So they're really saying that the transaction volume on our chain is going to be so high
that every single Bitcoin miner will want to mine our chain, right?
That would be a great world if we can reach that, but I think getting there has some sort of,
initial hurdles and incentive problems.
And secondly, I think the big difference is that they basically have solidity and EVM, right?
And I would not recommend, you know, young entrepreneurs and engineers who are basically trying
to learn program smart contracts to go down that route.
Ideally, you know, and many other projects are doing that.
We're not the only ones, right?
If you look at Tesos, if you look at Algorand, Algorand actually also collaborated with us on clarity.
like they're in the same camp that these need to be non-tiering complete, much more focus on security type of languages, not EVM-based.
I think what happened is because Ethereum was early and it got the initial kind of like adoption, now there is a little bit like, hey, let's just be compatible with EVM because that's like an easier sell to developers.

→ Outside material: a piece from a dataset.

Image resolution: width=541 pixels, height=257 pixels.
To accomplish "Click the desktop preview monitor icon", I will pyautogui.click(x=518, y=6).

But if someone made the bad decision like in the early stages of the industry, doesn't mean that the industry needs to live with that.
for forever like I'm talking 10 years down the road like it'll I think it'll be a at
least in my mind it'll be a pretty pretty sad outcome if people are still fighting kind of like
re-entrancy and all these types of like problems in smart contracts instead of just using more
more secure languages there are so many options available clarity is not the only one right
Zilika has it has an interesting approach Tesos has an interesting approach
algorithm as I said they have a lower-level language and now they're working with
clarity as a higher level language as well.
Cool.
So let's talk about some of the apps that run on top of Stacks 2.0.
Can you give us an idea of how many there are and kind of what the popular ones are?
Yeah.
So I think, first of all, there's a divide between Stacks 1.0 and 2.0.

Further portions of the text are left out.